STATED EXERCISE 1 → From the unaligned-access discussion, duplicate the passage starting at "If the access" and ending at "cannot be fixed.".
STATED EXERCISE 2 →
Answer these questions from the unaligned-access discussion:
(a) What does the text say can always be done if the access is in true RAM?
(b) If a USB controller has unaligned memory-mapped registers, what should the fix affect?
(c) How did Tom fix the earlier issue?
STATED EXERCISE 3 → Continue the forum thread on unaligned memory access from its last line.

TEXT EXTRACT →
If the access is in true RAM, then we can always realign the data; and I don't know of memory-mapped registers which would be unaligned wrt their width. If some USB controller is designed so, then the fix should only and explicitly affect that controller, because we don't know it it will always be used with an ARM implementation that can do unaligned accesses.

...

I think this issue was discussed before here(I haven't gone through all the details of your problem, but it looks similar). And I think Tom fixed this by wrapping the problematic accesses with get/set_unaligned().

Could be a solution if the structures themselves cannot be fixed.

...

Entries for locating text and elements
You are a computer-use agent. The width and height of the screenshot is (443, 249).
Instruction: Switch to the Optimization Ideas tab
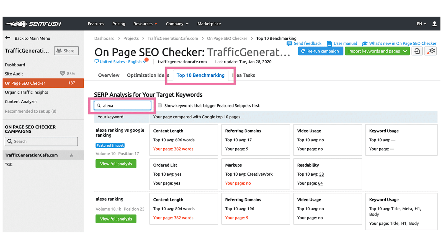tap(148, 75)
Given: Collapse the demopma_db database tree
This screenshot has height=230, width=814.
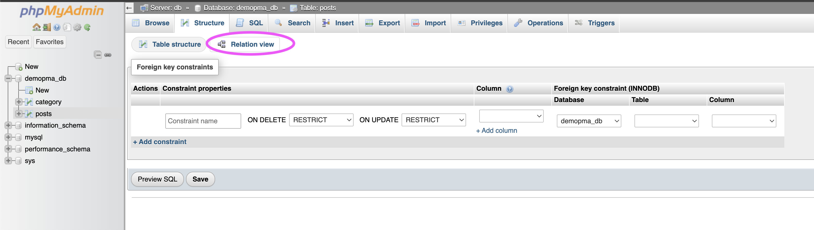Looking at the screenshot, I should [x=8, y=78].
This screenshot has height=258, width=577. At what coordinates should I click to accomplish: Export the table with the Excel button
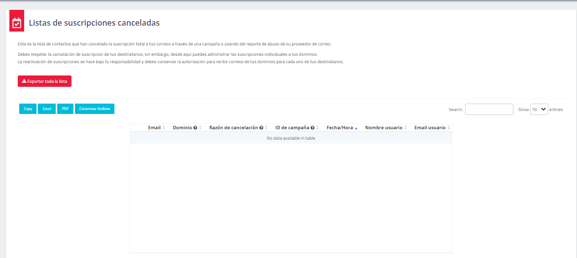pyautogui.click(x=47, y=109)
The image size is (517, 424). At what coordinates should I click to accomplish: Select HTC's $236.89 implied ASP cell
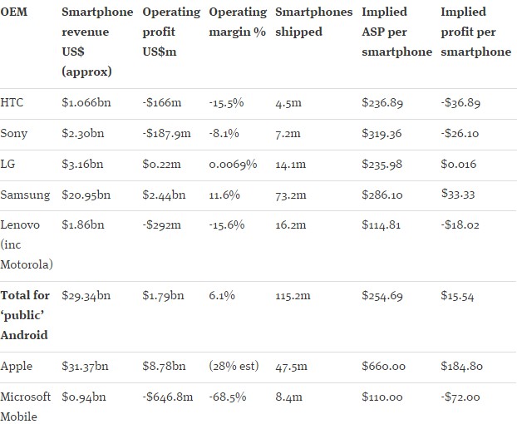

TASK RESPONSE 1 →
If the access is in true RAM, then we can always realign the data; and I don't know of memory-mapped registers which would be unaligned wrt their width. If some USB controller is designed so, then the fix should only and explicitly affect that controller, because we don't know it it will always be used with an ARM implementation that can do unaligned accesses.

...

I think this issue was discussed before here(I haven't gone through all the details of your problem, but it looks similar). And I think Tom fixed this by wrapping the problematic accesses with get/set_unaligned().

Could be a solution if the structures themselves cannot be fixed.

TASK RESPONSE 2 →
(a) The data can always be realigned.
(b) Only and explicitly that controller.
(c) He wrapped the problematic accesses with get/set_unaligned().

TASK RESPONSE 3 →
Please look at this thread, especially starting from my post reporting the OMAP4 regression: http://thread.gmane.org/gmane.comp.boot-loaders.u-boot/113347/

Thanks for the reference. There seems to have been no confirmation that the structures involved needed packing in the first place, and my general opinion on packing structures is "DO NOT" -- if packing a structure has an effect, it can alway be to de-align some field, which barely makes sense as far as HW prgramming is concerned (I can only see some point in packing a struct when you deal with network layer 7 data in very special cases).

BTW, I agree that enabling un-aligned access is not a bad idea.

Just being "not a bad idea" is not enough for me to accept this. It will have to be the sole sound solution to a problem, and at this point, I do not think it is as far as USB structure mis-alignement issues are concerned.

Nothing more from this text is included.